Too Eager Out of the Gate

A friend and colleague, Craig Molitor, recently landed the Fond Du Lac, WI, CVB gig. As I emailed congratulations, I was completing my first year review. Naturally my mind started thinking of all the changes I would have made that first year and, if asked, what I would advise Craig or any other colleague starting their first year at the helms of a DMO.

I fear the first trap we first year execs fall into is the “we-need-to-change-everything” trap. Sure, there are probably some things that need changed. I inherited a bureau that was using three different logos and many different communication styles. Additionally we were not a part of the greater community. That had to change. But often no change is needed. Instead five simple steps the first year on the job – July’s Five @ 5:

1. Meet, meet, and meet – You had better get a membership to the Y or a new pair of running shoes ’cause if you’re doing it right that first year, you’re eating breakfast and lunch with someone every day. Hoteliers, attractions, Mayor, City Councilmembers, City Manager and department managers, business leaders, the Chamber and ED execs, sports clubs, University President and department heads… and that’s the first month.

2. Listen – it’s not enough to just meet with all of those community leaders, but listen. They may actually have a great idea. “Something I always wanted to share with the CVB…”, “Something that was really successful years ago but then just dropped…”, “What (your predecessor) did real well was…” You’ll miss some real good advise or promotions if all you are thinking is “what can I share from my resume to impress them?”

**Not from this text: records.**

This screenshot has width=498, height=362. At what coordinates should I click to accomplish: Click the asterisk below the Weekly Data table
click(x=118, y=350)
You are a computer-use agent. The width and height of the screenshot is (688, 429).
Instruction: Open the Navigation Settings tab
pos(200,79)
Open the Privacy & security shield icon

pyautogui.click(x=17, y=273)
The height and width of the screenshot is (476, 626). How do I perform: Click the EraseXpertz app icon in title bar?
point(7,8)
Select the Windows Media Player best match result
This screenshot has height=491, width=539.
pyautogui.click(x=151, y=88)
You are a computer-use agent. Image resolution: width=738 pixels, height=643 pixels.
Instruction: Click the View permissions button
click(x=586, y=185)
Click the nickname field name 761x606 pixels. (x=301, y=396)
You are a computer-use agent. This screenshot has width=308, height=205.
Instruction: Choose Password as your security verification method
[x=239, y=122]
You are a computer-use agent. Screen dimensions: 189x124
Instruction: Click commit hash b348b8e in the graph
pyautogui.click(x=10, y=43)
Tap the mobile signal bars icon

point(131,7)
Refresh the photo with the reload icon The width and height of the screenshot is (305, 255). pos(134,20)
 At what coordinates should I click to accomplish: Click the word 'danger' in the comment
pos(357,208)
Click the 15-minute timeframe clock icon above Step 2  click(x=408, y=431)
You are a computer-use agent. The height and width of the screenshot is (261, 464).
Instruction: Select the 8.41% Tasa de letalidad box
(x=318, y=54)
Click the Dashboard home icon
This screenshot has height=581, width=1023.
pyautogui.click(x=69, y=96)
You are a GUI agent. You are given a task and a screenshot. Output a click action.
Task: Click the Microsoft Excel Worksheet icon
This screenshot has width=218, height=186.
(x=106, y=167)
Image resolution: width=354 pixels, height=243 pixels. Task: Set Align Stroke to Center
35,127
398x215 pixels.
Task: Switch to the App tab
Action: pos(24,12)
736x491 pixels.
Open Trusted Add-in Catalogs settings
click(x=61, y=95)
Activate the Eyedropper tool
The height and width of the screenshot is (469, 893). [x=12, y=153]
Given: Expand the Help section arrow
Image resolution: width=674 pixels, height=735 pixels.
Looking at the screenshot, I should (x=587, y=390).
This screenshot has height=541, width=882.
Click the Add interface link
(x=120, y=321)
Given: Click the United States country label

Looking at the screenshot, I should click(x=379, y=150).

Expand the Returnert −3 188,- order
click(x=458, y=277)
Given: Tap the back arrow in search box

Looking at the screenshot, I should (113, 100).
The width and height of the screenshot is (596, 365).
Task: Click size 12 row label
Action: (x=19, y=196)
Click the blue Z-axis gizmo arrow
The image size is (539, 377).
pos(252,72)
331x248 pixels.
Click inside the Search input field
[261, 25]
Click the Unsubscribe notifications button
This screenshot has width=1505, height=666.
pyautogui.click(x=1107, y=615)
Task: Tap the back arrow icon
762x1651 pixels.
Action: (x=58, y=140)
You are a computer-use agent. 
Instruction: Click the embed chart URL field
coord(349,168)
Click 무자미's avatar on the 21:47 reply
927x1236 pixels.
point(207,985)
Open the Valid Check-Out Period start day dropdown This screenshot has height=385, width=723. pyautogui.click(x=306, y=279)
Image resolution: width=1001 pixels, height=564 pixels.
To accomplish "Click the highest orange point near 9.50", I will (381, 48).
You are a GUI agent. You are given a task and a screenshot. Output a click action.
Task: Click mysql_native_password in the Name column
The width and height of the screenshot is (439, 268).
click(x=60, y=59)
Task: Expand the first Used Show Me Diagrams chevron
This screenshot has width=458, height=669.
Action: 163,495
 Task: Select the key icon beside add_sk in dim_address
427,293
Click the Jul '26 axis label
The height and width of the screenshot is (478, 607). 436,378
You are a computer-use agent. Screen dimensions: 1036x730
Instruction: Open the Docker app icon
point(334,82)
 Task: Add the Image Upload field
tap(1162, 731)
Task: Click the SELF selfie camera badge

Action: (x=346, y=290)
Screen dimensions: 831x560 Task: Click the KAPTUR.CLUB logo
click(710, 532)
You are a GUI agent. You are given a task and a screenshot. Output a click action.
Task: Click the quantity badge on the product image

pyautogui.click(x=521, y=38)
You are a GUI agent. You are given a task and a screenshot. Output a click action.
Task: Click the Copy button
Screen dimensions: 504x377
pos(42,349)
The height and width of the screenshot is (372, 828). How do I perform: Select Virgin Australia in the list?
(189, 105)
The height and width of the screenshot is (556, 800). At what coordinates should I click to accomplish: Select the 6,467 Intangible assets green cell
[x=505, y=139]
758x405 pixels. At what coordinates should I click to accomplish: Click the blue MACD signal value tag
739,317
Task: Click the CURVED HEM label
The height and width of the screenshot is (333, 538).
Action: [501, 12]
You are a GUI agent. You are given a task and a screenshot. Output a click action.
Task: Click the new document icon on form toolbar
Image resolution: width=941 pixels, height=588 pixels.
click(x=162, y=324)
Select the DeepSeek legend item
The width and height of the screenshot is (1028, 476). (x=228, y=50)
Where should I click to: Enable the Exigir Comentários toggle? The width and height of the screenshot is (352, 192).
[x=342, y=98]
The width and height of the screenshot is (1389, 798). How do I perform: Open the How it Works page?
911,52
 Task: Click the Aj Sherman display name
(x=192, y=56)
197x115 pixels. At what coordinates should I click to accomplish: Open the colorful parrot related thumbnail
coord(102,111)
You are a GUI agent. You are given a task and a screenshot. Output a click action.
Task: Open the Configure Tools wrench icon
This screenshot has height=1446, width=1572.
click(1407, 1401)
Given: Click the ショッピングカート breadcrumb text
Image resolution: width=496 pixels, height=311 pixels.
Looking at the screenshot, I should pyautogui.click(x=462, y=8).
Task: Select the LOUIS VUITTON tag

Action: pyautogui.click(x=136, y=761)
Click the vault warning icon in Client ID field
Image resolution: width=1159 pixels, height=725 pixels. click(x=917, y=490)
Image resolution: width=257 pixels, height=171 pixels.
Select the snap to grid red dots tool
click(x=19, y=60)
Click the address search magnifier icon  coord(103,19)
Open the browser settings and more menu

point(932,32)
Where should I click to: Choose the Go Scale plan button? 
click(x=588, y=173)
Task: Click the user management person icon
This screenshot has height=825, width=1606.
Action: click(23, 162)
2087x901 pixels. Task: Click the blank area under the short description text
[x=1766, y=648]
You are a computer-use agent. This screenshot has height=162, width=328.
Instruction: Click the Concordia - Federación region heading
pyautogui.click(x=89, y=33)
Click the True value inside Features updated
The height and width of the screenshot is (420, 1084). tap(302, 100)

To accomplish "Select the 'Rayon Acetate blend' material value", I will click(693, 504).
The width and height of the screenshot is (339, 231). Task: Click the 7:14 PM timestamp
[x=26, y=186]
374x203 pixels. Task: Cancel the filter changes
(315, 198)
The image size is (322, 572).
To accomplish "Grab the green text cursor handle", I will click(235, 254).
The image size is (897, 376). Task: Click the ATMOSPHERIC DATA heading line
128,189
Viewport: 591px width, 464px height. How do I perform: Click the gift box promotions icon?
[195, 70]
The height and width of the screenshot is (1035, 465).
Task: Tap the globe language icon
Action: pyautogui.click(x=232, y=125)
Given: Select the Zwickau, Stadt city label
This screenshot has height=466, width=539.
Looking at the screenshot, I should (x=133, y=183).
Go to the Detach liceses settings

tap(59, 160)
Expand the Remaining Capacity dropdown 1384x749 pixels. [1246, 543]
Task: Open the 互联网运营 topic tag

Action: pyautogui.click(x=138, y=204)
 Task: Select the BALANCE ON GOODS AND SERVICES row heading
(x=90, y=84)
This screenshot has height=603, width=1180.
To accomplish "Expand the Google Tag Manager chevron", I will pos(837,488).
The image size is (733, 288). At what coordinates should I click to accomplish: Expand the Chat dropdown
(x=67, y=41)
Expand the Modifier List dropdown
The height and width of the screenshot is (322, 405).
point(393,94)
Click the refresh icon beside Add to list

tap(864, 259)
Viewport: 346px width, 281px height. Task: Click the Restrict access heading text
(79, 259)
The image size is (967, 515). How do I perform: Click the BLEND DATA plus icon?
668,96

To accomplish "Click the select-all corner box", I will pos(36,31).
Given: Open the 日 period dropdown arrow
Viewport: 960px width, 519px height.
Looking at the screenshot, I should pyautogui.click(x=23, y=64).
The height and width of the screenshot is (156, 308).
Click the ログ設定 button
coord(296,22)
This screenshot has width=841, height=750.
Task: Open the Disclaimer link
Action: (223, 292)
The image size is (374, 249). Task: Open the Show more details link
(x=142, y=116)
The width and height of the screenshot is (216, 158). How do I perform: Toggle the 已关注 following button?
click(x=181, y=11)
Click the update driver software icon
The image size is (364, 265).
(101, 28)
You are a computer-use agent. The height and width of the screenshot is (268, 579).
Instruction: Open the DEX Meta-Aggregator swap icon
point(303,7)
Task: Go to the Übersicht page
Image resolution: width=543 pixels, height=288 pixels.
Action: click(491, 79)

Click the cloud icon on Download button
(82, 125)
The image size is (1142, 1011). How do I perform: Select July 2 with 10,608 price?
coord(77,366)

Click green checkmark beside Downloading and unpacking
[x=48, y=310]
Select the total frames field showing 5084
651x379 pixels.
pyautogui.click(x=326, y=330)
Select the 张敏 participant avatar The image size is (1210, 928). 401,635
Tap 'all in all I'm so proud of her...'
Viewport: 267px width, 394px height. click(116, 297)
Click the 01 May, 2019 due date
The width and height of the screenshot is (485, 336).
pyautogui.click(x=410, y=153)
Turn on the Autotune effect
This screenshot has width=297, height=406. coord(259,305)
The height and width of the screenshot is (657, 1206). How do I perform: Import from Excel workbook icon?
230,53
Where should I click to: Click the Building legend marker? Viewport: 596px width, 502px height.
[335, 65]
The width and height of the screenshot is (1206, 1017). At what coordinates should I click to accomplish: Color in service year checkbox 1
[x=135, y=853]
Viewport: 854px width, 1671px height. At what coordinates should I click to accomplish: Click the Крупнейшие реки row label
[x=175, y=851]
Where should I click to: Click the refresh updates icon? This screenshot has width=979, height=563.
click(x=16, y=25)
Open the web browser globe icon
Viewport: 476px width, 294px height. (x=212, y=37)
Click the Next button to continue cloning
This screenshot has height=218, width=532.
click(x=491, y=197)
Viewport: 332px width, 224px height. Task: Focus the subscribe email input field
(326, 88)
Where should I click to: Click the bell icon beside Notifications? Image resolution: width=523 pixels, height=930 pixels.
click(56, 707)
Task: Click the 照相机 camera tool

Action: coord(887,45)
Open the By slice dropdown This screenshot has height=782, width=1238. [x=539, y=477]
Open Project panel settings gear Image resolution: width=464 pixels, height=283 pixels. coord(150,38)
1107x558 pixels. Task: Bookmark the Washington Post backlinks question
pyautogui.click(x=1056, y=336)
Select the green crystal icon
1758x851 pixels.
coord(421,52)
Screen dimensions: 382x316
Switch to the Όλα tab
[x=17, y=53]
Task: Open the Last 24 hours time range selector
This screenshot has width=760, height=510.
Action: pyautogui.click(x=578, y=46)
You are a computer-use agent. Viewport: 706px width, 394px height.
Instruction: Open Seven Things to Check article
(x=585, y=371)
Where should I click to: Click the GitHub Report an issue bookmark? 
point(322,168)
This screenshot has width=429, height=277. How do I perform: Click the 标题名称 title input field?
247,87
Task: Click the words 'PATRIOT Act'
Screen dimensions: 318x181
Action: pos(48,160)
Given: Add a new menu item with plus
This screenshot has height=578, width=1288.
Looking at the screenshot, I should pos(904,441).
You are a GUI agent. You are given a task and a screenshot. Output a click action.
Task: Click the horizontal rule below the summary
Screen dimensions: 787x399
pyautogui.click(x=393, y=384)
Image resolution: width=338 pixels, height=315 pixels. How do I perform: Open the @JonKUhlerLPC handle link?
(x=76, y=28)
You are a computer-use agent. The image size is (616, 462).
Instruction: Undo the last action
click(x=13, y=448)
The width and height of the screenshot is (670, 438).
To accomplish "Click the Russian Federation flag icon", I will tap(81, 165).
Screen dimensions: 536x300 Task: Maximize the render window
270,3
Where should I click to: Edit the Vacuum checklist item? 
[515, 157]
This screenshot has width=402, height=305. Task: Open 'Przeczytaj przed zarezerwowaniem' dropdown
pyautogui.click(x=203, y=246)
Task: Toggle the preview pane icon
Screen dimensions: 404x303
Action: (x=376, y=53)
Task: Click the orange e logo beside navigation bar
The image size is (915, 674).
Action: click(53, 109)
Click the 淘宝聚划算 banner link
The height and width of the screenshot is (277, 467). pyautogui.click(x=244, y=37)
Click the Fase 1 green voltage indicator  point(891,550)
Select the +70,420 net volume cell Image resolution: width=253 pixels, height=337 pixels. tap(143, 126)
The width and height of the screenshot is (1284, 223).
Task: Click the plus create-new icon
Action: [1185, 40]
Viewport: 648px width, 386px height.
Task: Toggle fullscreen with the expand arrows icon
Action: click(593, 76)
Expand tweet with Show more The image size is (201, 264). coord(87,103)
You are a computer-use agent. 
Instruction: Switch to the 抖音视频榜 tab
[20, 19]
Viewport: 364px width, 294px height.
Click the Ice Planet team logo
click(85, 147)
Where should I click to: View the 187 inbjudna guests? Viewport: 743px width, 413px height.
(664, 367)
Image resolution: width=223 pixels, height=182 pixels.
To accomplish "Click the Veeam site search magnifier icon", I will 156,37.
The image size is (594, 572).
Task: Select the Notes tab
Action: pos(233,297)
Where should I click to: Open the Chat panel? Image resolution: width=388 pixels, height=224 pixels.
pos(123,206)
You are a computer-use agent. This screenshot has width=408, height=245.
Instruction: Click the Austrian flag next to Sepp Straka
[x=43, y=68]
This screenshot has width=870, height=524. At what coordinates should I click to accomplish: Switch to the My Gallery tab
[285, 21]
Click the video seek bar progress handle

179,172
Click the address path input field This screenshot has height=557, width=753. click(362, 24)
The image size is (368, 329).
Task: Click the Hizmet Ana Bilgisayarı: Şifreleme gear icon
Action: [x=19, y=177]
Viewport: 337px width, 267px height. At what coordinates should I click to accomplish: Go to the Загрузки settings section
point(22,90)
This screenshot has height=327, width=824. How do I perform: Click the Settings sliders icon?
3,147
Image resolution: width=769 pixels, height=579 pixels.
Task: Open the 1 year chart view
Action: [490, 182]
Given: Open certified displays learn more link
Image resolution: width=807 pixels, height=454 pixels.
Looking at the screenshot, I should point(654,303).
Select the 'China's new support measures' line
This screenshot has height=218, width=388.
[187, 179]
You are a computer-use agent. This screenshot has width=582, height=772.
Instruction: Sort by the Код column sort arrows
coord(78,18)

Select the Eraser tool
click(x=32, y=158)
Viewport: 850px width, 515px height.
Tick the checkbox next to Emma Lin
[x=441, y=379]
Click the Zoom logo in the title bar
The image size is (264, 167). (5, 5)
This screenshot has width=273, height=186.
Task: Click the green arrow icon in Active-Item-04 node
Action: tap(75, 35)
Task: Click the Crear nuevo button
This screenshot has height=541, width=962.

3. Read everything – Your predecessor may have had a great marketing plan. No sense ‘fixing what wasn’t broken’. By-laws, research, contracts, research, visitor guides, research, history books research, board minutes, oh, and if there’s any recent research on your community, visitor profiles, etc., peruse it. (If not, call someone and have some done. Then read it!)

4. Set Goals – Quite frankly, they can be very modest goals but set goals. I didn’t set any goals and at times I truly wondered what I was targeting. I knew we were getting some stuff done but hadn’t prioritized. What needs reviewed? What is fully functional and doesn’t need looked at? Which employee needs guidance and which one should I leave alone?

5. Check the Attitude – Harsh I know but first, you got the job! You don’t need to impress anyone any more. Secondly, your predecessor may have left in good graces! You aren’t coming in to ‘clean up a mess’ ’cause he/she may not have left a mess. And finally, you’ll be appreciated for what you show a year from now or 18-months from now. Again, you don’t HAVE to change anything just to say ‘I’m the new sheriff’.

If you’re 15, 20, 25 years on the job, the above can still apply. When’s the last time you sat down with everyone to chat and listen? Do you still read new things or ‘just know it’? And maybe everything is still working and you don’t have to change anything ’cause it’s been used for a long time.